- Do this
Pick up the comment thread below on the Fidelio dress-rehearsal walkout and continue it from its last sentence.

Heldentenordiva Jon Villars (center, in mohawk) “basically fired himself by walking off the stage” at a public dress rehearsal for the Canadian Opera Company’s production of Fidelio. According to a report in The Globe and Mail, Villars stormed off stage immediately after conductor Gregor Buhl “loudly sang out a few phrases of the tenor’s part” during the second act. Jumping in as Florestan will be Icelandic tenor Jon Ketilsson and later Richard Margison.

94 comments

  • xiaoming says:

    As an accompanist, I always try to catch singers when they make mistakes. But surely when an entire orchestra and chorus is involved and one is in the middle of a (quasi-)performance of an ensemble number, it should be up to the one errant singer to make the necessary adjustment (as opposed to having the universe adjust to him). I don’t understand why this is a “singer vs. conductor” issue, it’s just common sense. I know singers think the world revolves around them, but you know what, it really doesn’t.

  • doug says:

    blythe certainly sang like a goddess (although she did get a little tired in the middle of che faro … understandable, as she was unstinting in her use of chest throughout the afternoon). however, she doesn’t really make the impact you can in this piece with her VERY limited acting. this is NOT a size-ist remark … not at all … i found her and de niese a very believable couple … but having experienced daniels (in the chicago production) break my heart, this was a more purely musical experience. de niese, actually, took acting honors … her recits and aria were very moving. murphy was a disaster. and palumbo deserved every cheer — some of the best choral work i’ve ever heard at the met. and finally … did mark morris really need to wear pearls and a pink pashmina?

  • Will says:

    Sorry, guys, I go back to Birgit Nilsson in 1966 who lay on the cistern platform in that incredible black crow feather wig and sang the beginning of the last section of Salome’s final scene with her head thrown back over the edge. A) Birgit Nilsson was known for working hard in rehearsal but didn’t do things she felt were bad for her, and B) She looked and sounded fantastic. And let’s not forget Jeritza who famously sang Visse d’Arte flat on her stomach, which Puccini loved.

    Singers don’t have to stand still in the middle of the stage looking straight at the conductor to perform well.

- Given information
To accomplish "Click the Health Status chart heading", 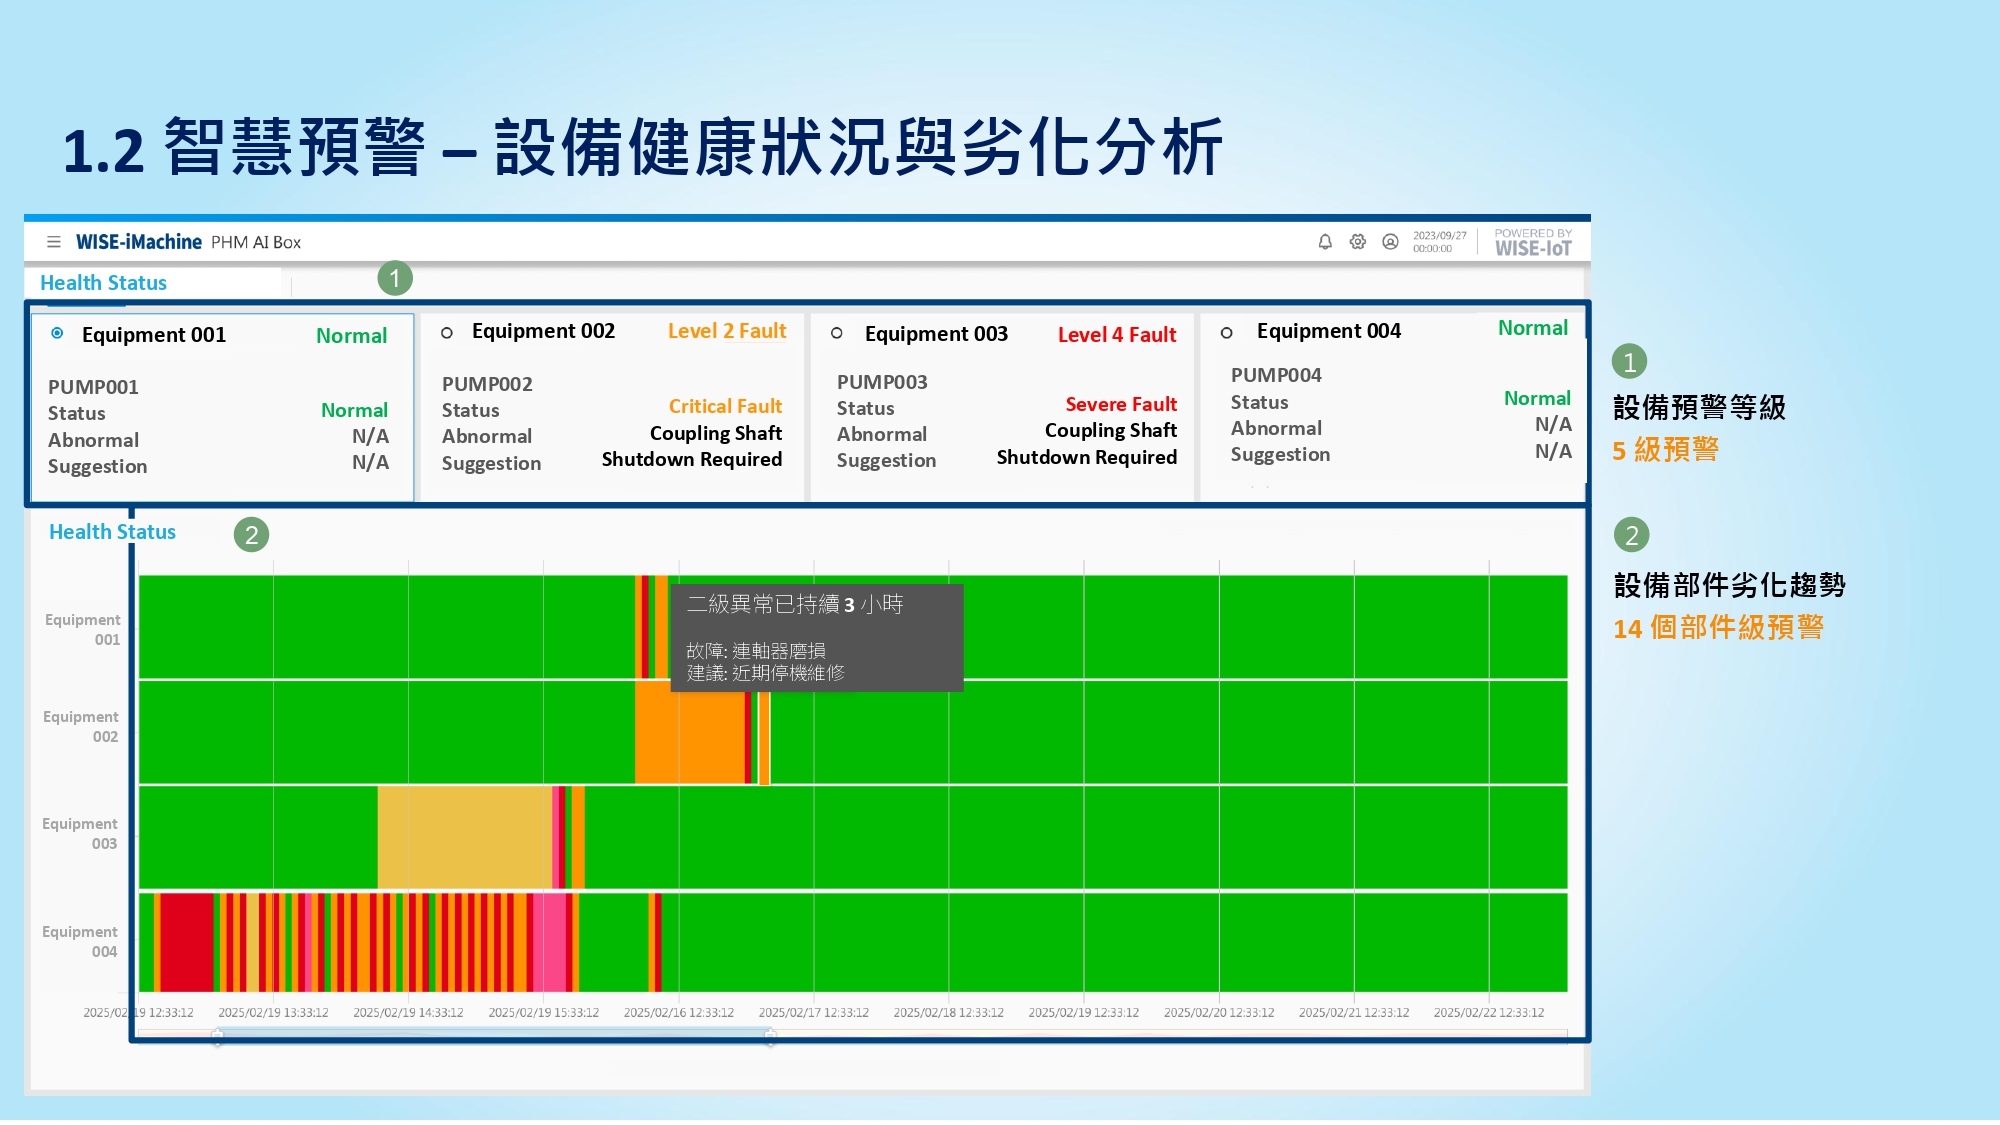I will pyautogui.click(x=112, y=532).
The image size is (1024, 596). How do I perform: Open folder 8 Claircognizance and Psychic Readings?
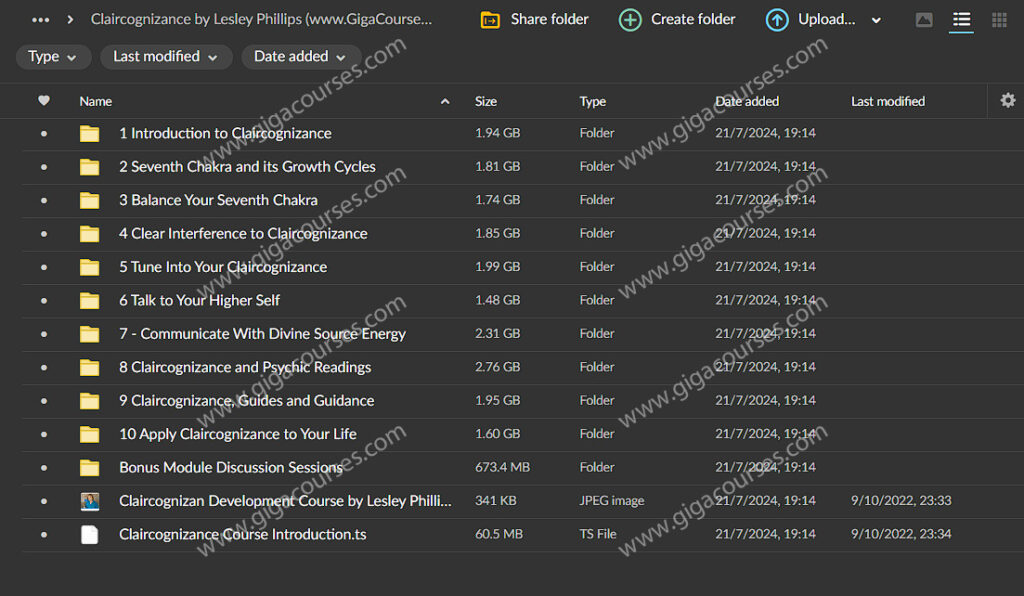click(x=245, y=367)
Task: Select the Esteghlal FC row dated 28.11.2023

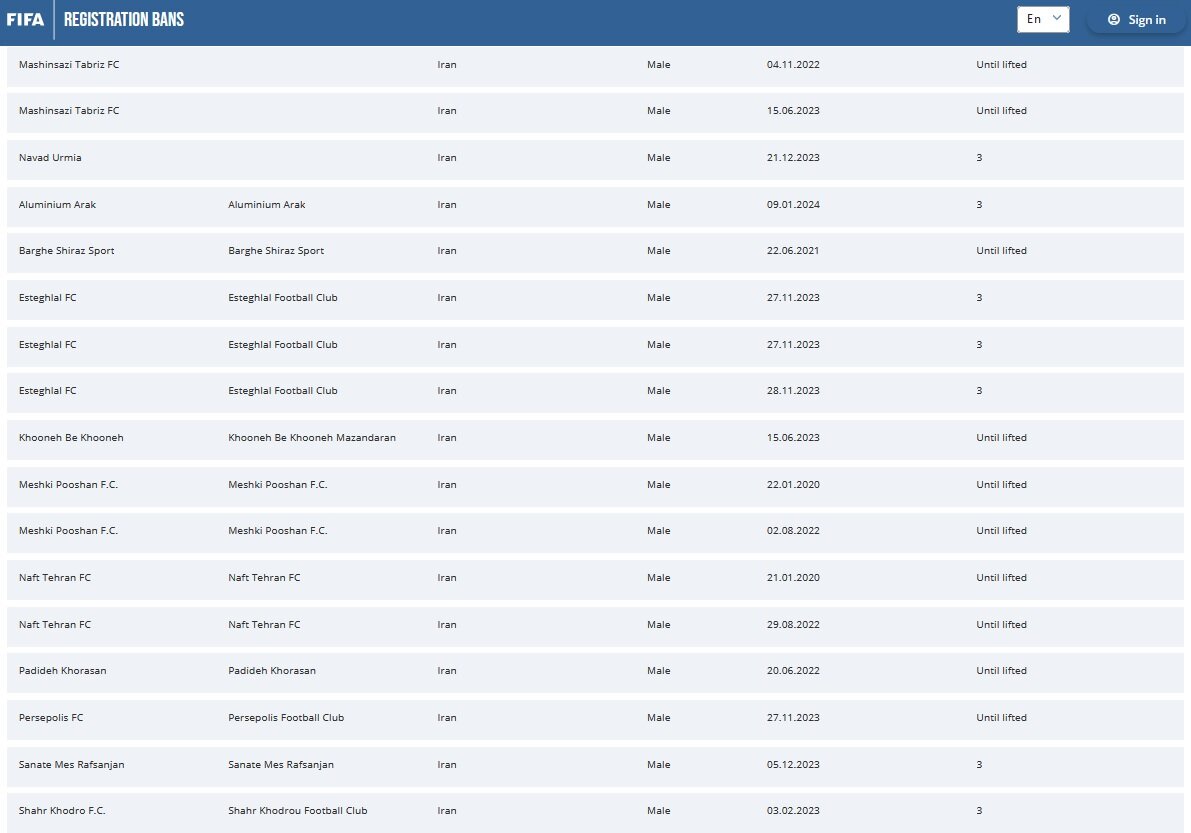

- Task result
  • Gianni di Keokuk says:

    Having performed Fidelio many times before, I can attest to the fact that the finale is one big potential train wreck. Everybody’s on heightened alert for the last 10 minutes or so of the opera. Conductors and singers know this – or they should – which is why it’s so essential for them to have worked out early on what to do if something goes wrong. It’s hard to know what Buhl thought he was accomplishing by taking over Villar’s line. In my experience, this sort of thing only adds to the confusion, mainly because everyone on stage gets distracted by all that caterwauling emanating from the pit. I think a far better approach would have been for the conductor to look at Villars directly while holding up his left hand as a signal to stop singing until he’s cued to come back in. After that, the two of them could have hashed things out in private, away from the rest of the company.

  • La Cieca says:

    tenore23 from YouTube posts an example of Villars as Florestan.

  • Gianni di Keokuk says:

    Speaking of the simulcast…I thought Blythe was fantastic. I have to admit that I’ve never been a huge fan of dance in opera, and so most of the time my mind wandered when the dancers were the main focal point.

  • mrmyster says:

    #54 – speaking of the Orfeo simulcast, I was bored stiff and very disappointed by Blythe. NOT a role for her. She looked so coarse and uninteresting. She was not on form at all, I felt. The voice is getting much too baritonal and hooty from mid register on down; she seemed today to bring the “chest” tone way to high, and when she finally would go into ‘head’ voice it was dynamically weak and a whole different color. I think there are problems there. I was told she was not well, and she surely sounded it — plus there was little dramatic force in her work today. DeNiese is all about De Niese, which I guess is OK for the role, though I thought the voice a bit throaty; and that New Jersey hausfrau they had for Amor was simply a bad joke. She looked and sounded like Gracie Allen. Jeez, Louise, can’t they do better than this? Di Donato should have been singing the title role rather than serving as mere hostess.
    In all, a hon-hum afternoon.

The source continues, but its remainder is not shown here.